==== Texte fourni

Auteur de l’article « La Turquie entre stabilité et fragilité » paru dans le numéro de printemps 2016 de Politique étrangère (1/2016), Aurélien Denizeau, doctorant en histoire et sciences politiques à l’INALCO, et ancien stagiaire du Programme Turquie de l’Ifri, a accepté de répondre à trois questions en exclusivité pour politique-etrangere.com.
1) Comment peut-on expliquer les mesures de plus en plus autoritaires adoptées par le gouvernement turc ?
Le triomphe de l’AKP et de Recep Tayyip Erdogan aux élections législatives anticipées du 1er novembre 2015 leur a redonné une légitimité qui paraissait remise en cause depuis quelques années. Ils ont une vaste majorité parlementaire, et sont au pouvoir au moins jusqu’en 2019, ce qui leur offre une très grande marge de manœuvre.
Dans le même temps, l’intensification des violences internes liées à la question kurde est utilisée par le gouvernement pour justifier son autoritarisme. Chaque nouvelle attaque terroriste du PKK (ou des milices qui lui sont liées, comme les TAK) est l’occasion pour Erdoğan de s’en prendre à l’opposition parlementaire (notamment au parti HDP), aux journalistes qui lui sont hostiles, aux avocats qui les défendent, etc. Il n’a pas hésité à menacer la Cour constitutionnelle quand elle a fait relâcher deux journalistes d’opposition. Le contexte de violence profite donc au gouvernement turc, en enfermant l’opposition dans un choix binaire : « Vous êtes avec nous, ou vous êtes avec les terroristes. »

========

• [Consigne]
Citez fidèlement le passage de l'entretien sur la Turquie, depuis les mots « 1) Comment peut-on » jusqu'aux mots « marge de manœuvre. ».

==== Contenu des données

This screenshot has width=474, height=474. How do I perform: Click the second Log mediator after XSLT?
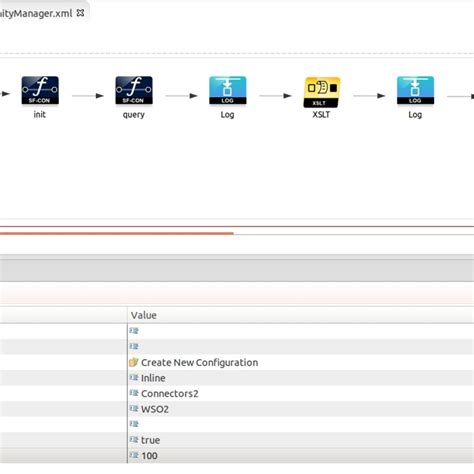click(415, 91)
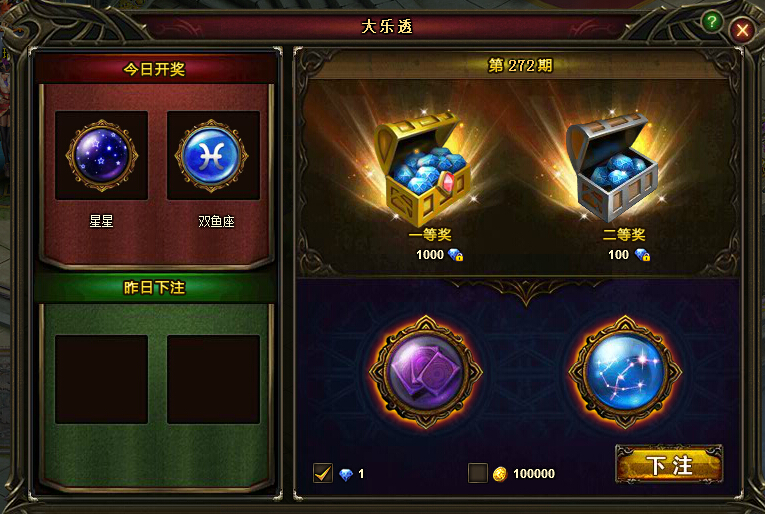Click the silver second prize treasure chest
This screenshot has width=765, height=514.
click(x=612, y=167)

========

• [Résultat attendu]
1) Comment peut-on expliquer les mesures de plus en plus autoritaires adoptées par le gouvernement turc ?
Le triomphe de l’AKP et de Recep Tayyip Erdogan aux élections législatives anticipées du 1er novembre 2015 leur a redonné une légitimité qui paraissait remise en cause depuis quelques années. Ils ont une vaste majorité parlementaire, et sont au pouvoir au moins jusqu’en 2019, ce qui leur offre une très grande marge de manœuvre.